Copy out each line in the items below that contains the string "height".

— start of Records shown —

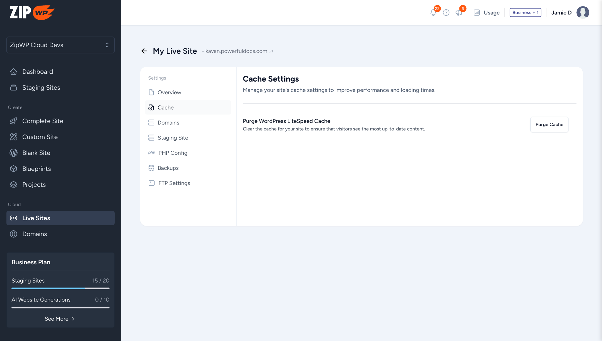Click the announcements megaphone icon

point(459,13)
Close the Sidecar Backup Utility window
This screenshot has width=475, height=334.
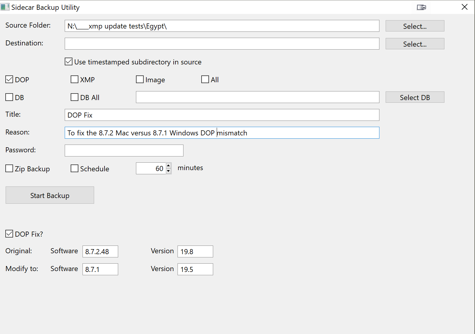point(464,7)
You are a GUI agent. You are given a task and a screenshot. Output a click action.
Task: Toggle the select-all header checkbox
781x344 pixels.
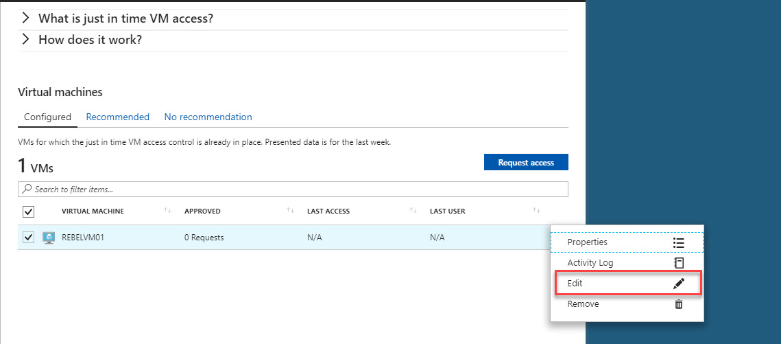[x=28, y=212]
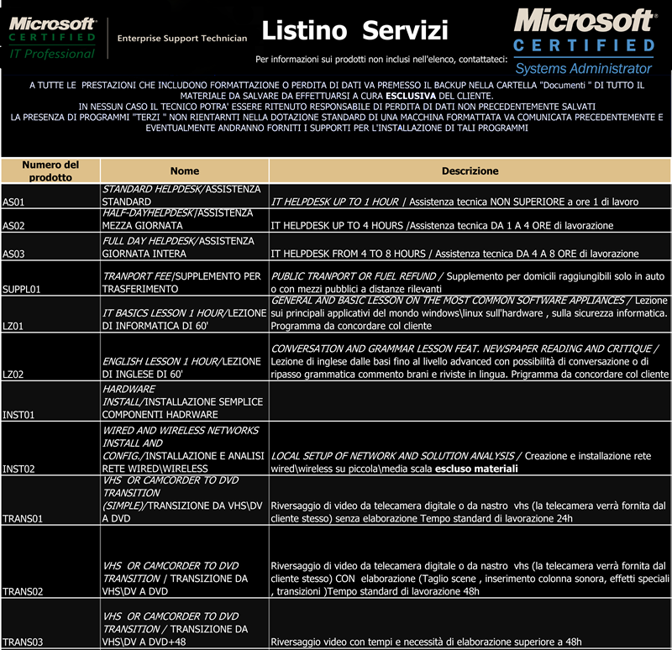
Task: Click the TRANS02 description cell about 48h
Action: pos(470,579)
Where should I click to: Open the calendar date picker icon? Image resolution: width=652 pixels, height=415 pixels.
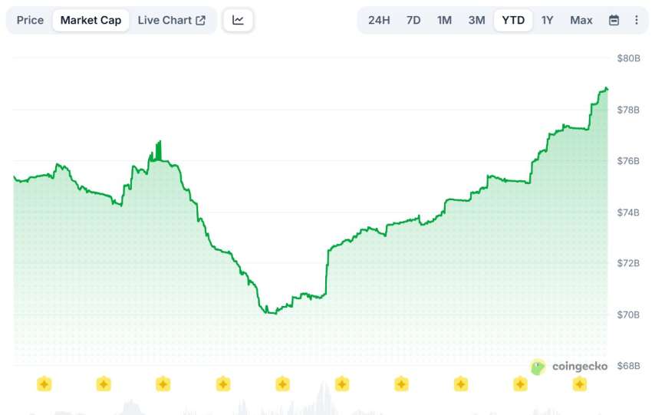coord(614,20)

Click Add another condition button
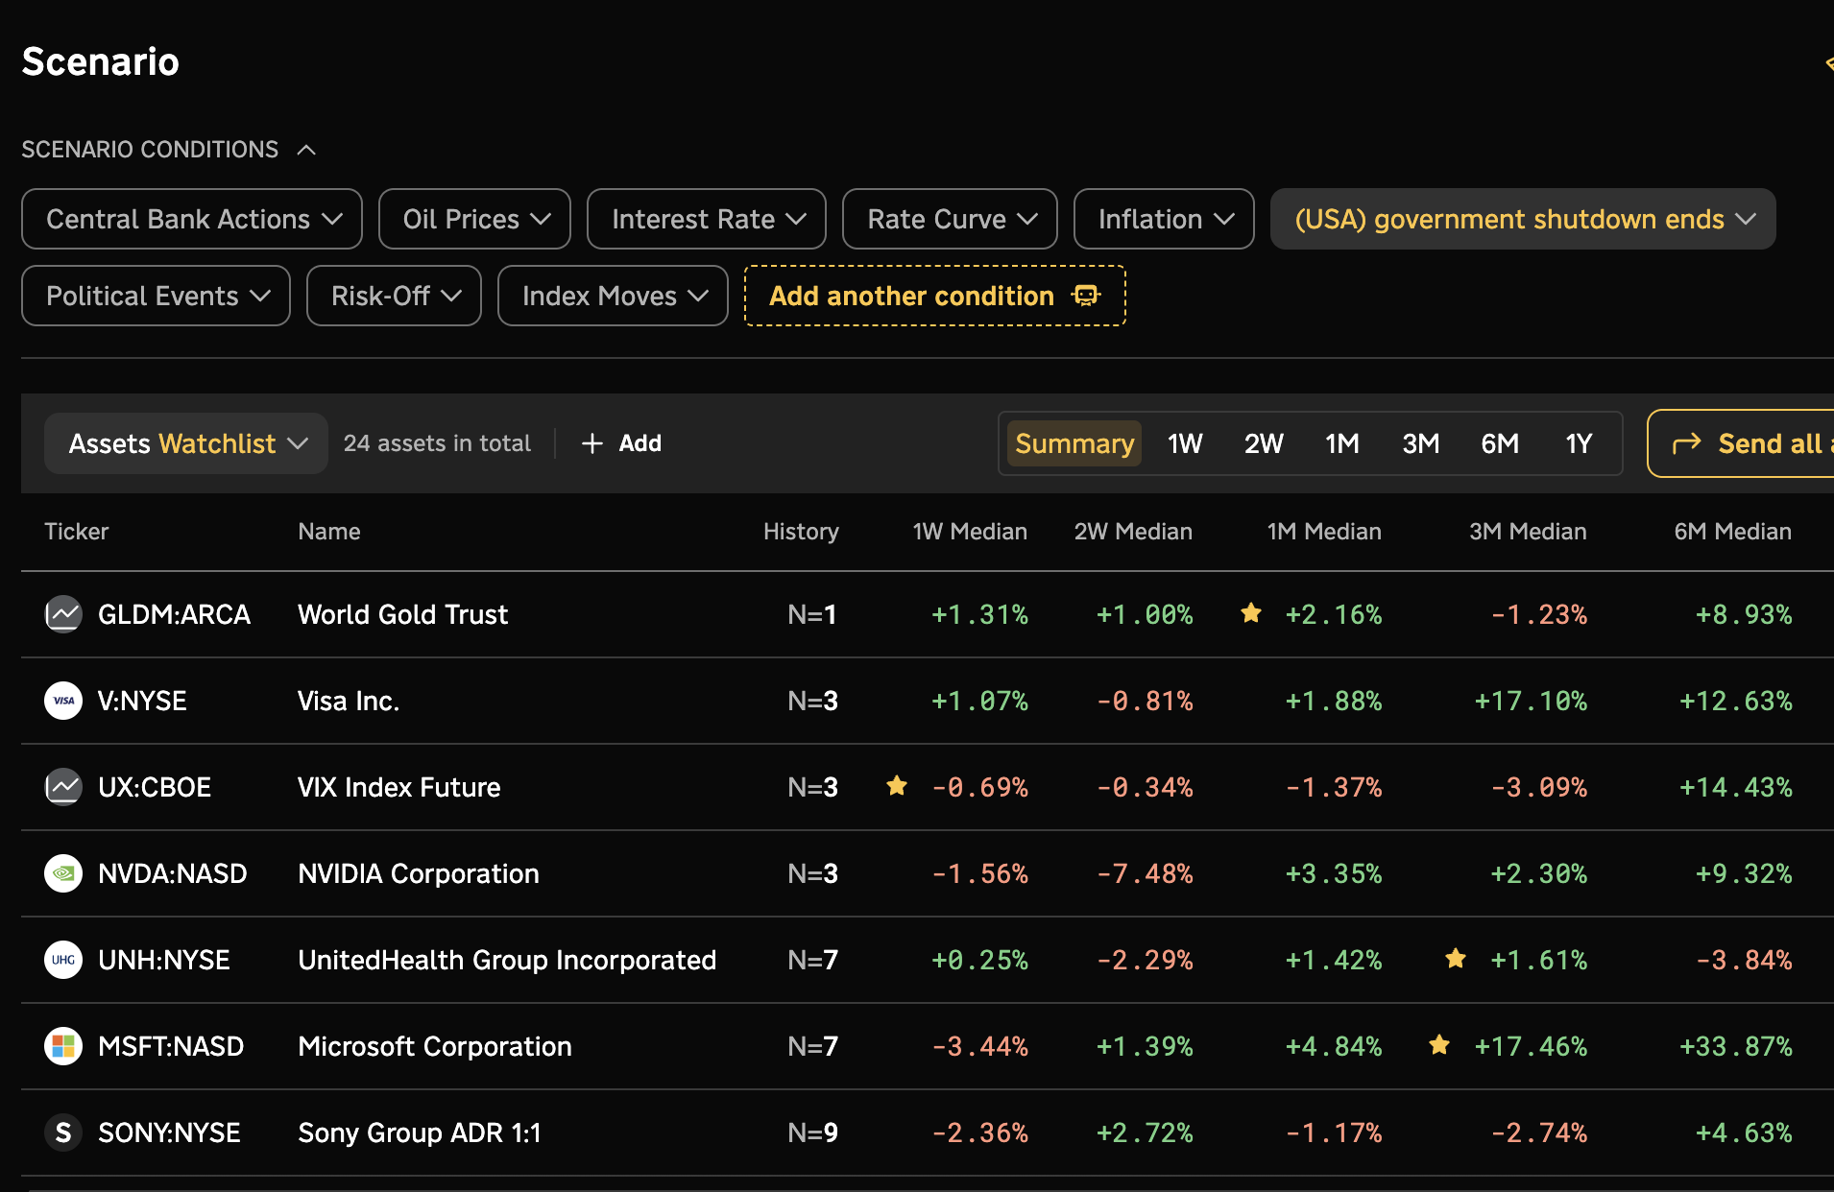tap(934, 296)
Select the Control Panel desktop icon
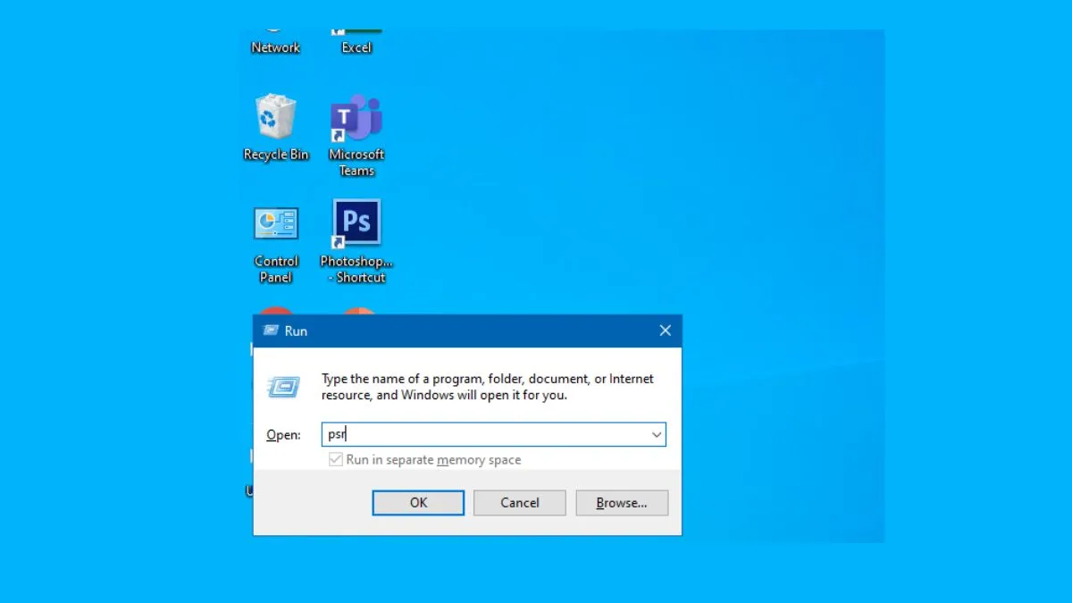1072x603 pixels. click(x=275, y=224)
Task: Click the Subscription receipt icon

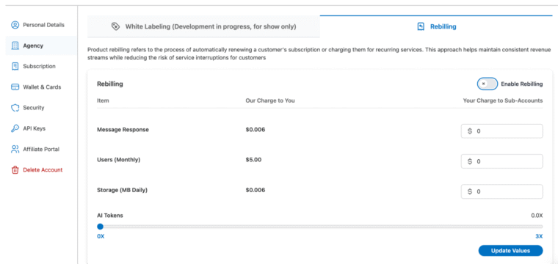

— end of Records shown —

◆ **Expected answer**
This screenshot has width=475, height=334.
Where should I click to: Open the calendar date picker icon? Image resolution: width=652 pixels, height=415 pixels.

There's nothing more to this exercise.